(Data section Opens)

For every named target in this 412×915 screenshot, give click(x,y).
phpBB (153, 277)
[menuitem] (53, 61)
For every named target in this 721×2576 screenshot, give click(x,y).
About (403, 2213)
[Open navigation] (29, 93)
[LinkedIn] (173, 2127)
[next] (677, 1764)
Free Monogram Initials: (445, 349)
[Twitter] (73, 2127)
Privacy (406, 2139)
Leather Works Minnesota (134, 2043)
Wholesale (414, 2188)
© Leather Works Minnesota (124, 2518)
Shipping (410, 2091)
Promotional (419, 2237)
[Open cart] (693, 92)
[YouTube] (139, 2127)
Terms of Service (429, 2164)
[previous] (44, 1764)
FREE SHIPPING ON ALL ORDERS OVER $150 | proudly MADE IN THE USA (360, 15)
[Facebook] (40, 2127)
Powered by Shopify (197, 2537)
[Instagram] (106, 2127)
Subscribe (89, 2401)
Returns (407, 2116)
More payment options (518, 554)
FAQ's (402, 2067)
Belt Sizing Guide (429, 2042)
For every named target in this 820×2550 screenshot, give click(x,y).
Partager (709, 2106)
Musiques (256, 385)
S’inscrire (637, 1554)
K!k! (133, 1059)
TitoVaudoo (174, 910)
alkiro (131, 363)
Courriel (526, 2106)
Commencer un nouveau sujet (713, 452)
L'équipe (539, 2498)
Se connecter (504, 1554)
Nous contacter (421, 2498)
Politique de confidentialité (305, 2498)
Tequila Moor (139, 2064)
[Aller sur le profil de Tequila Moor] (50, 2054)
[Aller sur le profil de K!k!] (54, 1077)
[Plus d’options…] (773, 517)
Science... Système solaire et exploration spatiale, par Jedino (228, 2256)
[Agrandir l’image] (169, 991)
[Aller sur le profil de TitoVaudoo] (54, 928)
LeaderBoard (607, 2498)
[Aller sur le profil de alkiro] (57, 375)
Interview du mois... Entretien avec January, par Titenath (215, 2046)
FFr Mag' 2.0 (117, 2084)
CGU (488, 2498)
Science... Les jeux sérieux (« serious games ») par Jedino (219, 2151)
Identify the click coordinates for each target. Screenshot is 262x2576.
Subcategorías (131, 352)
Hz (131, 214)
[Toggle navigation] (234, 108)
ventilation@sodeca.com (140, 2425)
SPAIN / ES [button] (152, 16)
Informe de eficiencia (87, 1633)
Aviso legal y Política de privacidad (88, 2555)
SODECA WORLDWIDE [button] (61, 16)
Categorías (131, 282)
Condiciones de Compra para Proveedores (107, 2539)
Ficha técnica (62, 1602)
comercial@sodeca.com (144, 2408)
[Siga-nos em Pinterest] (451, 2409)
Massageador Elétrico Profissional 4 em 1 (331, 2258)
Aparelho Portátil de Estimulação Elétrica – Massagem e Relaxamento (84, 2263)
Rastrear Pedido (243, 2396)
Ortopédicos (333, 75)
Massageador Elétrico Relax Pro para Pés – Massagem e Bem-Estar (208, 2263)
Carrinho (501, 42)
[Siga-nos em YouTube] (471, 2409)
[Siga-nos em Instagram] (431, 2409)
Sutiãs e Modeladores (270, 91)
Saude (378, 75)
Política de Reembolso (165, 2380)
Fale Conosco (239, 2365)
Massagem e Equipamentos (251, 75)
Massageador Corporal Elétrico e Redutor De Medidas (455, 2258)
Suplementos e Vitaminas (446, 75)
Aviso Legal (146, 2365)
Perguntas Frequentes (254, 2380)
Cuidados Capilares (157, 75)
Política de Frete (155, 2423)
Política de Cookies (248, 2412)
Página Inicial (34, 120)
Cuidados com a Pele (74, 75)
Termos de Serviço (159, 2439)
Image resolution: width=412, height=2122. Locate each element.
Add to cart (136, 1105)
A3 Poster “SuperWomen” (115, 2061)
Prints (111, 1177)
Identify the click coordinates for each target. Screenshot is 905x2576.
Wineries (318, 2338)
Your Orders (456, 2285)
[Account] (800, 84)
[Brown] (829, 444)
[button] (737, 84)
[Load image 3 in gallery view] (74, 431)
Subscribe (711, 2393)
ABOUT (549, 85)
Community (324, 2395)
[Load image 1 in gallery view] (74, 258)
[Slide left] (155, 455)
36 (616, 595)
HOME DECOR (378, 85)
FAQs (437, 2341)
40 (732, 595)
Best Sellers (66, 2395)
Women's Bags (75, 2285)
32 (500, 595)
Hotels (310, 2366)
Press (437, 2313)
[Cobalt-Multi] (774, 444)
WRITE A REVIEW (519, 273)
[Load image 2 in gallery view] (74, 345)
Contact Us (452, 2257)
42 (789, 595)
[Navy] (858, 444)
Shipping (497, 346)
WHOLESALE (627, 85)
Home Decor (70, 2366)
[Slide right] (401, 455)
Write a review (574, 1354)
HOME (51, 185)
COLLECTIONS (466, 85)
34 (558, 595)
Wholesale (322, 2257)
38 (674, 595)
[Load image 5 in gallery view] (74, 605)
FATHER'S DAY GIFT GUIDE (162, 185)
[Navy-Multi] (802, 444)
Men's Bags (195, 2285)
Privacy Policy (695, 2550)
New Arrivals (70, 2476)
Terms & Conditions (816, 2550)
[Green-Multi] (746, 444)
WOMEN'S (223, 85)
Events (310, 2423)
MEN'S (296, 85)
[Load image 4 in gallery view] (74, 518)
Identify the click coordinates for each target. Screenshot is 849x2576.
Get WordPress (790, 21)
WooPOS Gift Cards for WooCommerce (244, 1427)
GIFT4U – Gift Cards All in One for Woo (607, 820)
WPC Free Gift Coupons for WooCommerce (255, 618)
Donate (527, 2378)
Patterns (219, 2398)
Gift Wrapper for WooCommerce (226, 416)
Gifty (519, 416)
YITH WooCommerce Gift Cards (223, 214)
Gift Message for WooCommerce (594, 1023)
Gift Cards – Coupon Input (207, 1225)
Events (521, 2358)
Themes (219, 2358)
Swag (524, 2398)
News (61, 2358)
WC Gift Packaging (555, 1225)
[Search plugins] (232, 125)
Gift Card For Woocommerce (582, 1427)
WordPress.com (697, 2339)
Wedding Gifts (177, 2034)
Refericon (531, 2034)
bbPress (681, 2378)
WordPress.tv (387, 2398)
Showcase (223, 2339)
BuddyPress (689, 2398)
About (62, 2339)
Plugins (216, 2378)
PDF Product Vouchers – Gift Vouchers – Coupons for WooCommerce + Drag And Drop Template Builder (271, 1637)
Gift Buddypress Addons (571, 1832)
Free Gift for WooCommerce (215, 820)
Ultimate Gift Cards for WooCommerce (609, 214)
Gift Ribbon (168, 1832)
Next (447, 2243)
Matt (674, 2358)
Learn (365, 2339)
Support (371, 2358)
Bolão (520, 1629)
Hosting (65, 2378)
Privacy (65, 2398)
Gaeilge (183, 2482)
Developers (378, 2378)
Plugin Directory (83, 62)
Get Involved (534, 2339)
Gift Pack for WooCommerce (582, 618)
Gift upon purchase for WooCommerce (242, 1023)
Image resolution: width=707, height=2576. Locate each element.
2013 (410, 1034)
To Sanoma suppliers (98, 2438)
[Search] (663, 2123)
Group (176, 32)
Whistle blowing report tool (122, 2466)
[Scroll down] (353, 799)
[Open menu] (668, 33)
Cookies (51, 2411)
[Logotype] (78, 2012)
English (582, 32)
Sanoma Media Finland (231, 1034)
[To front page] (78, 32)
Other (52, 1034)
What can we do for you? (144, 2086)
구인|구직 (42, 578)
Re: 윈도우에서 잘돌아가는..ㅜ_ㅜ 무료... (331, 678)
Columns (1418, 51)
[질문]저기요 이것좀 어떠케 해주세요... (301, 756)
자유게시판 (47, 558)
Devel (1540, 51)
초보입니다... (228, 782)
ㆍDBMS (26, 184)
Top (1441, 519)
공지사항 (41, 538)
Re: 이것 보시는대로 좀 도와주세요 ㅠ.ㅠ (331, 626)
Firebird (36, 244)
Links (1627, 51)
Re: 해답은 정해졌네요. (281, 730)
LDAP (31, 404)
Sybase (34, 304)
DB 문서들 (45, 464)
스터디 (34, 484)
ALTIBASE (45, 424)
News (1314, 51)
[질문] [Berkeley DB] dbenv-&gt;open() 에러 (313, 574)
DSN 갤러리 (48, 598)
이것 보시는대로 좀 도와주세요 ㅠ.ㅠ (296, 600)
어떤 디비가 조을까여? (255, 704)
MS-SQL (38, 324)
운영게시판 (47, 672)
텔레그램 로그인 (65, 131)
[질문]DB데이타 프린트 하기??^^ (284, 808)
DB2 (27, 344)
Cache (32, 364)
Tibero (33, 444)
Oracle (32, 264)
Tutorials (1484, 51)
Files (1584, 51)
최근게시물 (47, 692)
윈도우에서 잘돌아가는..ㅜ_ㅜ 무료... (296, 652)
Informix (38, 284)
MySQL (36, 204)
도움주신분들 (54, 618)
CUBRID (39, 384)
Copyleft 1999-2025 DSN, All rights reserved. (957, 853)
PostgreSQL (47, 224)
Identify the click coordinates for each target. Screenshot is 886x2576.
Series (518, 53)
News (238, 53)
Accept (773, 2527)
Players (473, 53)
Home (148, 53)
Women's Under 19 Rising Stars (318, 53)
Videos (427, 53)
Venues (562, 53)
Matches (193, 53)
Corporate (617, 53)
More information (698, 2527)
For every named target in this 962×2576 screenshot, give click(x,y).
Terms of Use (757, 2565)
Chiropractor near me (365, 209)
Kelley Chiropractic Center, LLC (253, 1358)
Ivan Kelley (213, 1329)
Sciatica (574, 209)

(Data section Closes)

Work instruction: All lines in the listing above between the line with "PDF Product Vouchers" and the line with "Re: 해답은 정해졌네요. (281, 730)", inclusive, should be set down exactly, and no line outside that range.

Task result:
PDF Product Vouchers – Gift Vouchers – Coupons for WooCommerce + Drag And Drop Template Builder (271, 1637)
Gift Buddypress Addons (571, 1832)
Free Gift for WooCommerce (215, 820)
Ultimate Gift Cards for WooCommerce (609, 214)
Gift Ribbon (168, 1832)
Next (447, 2243)
Matt (674, 2358)
Learn (365, 2339)
Support (371, 2358)
Bolão (520, 1629)
Hosting (65, 2378)
Privacy (65, 2398)
Gaeilge (183, 2482)
Developers (378, 2378)
Plugin Directory (83, 62)
Get Involved (534, 2339)
Gift Pack for WooCommerce (582, 618)
Gift upon purchase for WooCommerce (242, 1023)
Image resolution: width=707, height=2576. Locate each element.
2013 (410, 1034)
To Sanoma suppliers (98, 2438)
[Search] (663, 2123)
Group (176, 32)
Whistle blowing report tool (122, 2466)
[Scroll down] (353, 799)
[Open menu] (668, 33)
Cookies (51, 2411)
[Logotype] (78, 2012)
English (582, 32)
Sanoma Media Finland (231, 1034)
[To front page] (78, 32)
Other (52, 1034)
What can we do for you? (144, 2086)
구인|구직 (42, 578)
Re: 윈도우에서 잘돌아가는..ㅜ_ㅜ 무료... (331, 678)
Columns (1418, 51)
[질문]저기요 이것좀 어떠케 해주세요... (301, 756)
자유게시판 (47, 558)
Devel (1540, 51)
초보입니다... (228, 782)
ㆍDBMS (26, 184)
Top (1441, 519)
공지사항 (41, 538)
Re: 이것 보시는대로 좀 도와주세요 ㅠ.ㅠ (331, 626)
Firebird (36, 244)
Links (1627, 51)
Re: 해답은 정해졌네요. (281, 730)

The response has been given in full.